The full article is well worth a look. It focuses us on what we need to do to participate as fully accountable educators within our schools.

  1. Clarify outcomes - What is the goal of each lesson? Is the goal transparent and assessed?
  2. Common assessments - How do we know if we are succeeding? Regular assessments are important, but we also need to be developing common assessments to obtain evidence on our effectiveness as teachers in improving student learning.
  3. Analyze results - Share this data with collaborating teachers and our administrative evaluators. Where is there room for professional growth? Where are our strengths, and where do we need to focus on improvement?
Working with our English Department, we have developed a core curriculum unit with embedded common assessments.  Sophomore students will be doing historical research to build context before starting to read The Song of Solomon, by Toni Morrison. During this inquiry I will be teaching research skills, source citation, and providing a final, summative assessment on student works cited pages. This requires generating assessment rubrics for the skills I want my students to acquire.

Things I am thinking about:
  • How effectively can I provide formative feedback to both the student and teacher during the course of the unit? 
  • How will I leverage the face-to-face class time with students into an effective online partnership as they do their research independently?
  • How will I effectively collect and manage the assessment data to provide evidence of student learning and growth? 
Identifying opportunities for grade level common assessments will be an ongoing challenge, and a change in the way I have worked in the past. I am looking forward to moving our information literacy curriculum to a new level, with assessments to gauge the impact on student learning.

Gold stars are still nice. I'll stick one at the top of each summative assessment. 


The Learning-Centered Principal




May 2002 | Volume 59 | Number 8
Beyond Instructional Leadership    Pages 12-15 
The Learning-Centered Principal
Richard DuFour





2 comments:

  1. Well said Robin. As the TL at my high school, I struggle to make those IL skills relevant and authentic for students. I used to teach a separate IL course to grade 7 students, but I find that the skills just don't transfer over into 'real world' inquiry. And assessing these skills in isolation seems wrong.
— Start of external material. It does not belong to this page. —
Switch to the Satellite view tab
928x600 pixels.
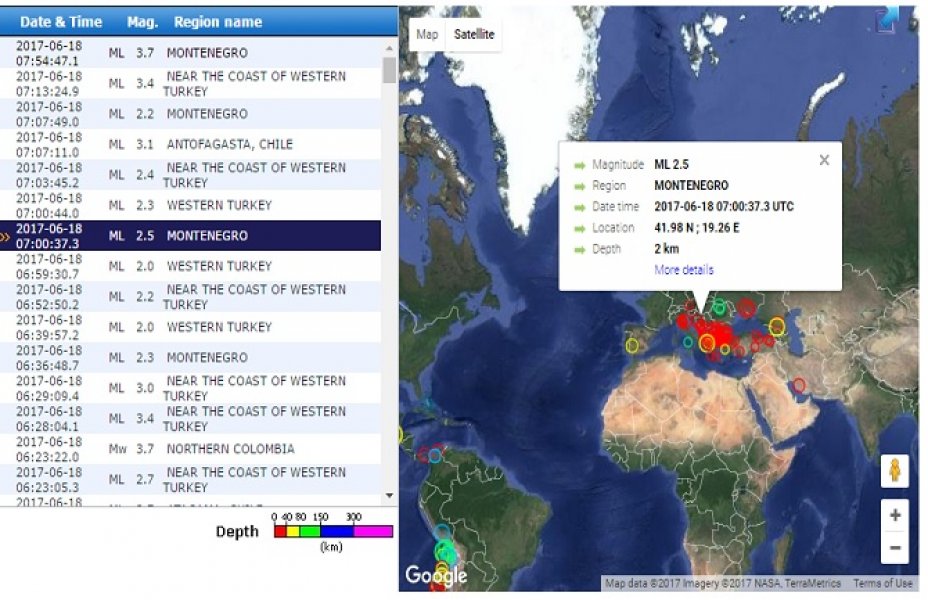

    Teaching this skills within the already existing curriculum (embedded, not in isolation), has been much more successful. However, finding the time to collaborate with teachers and leave the Learning Commons (it's just me and the library assistant), is a challenge. As well, being a part of the assessment process of those skills is tough, but not impossible. I am interested to hear how your journey goes, and I hope to continue to follow in your footsteps!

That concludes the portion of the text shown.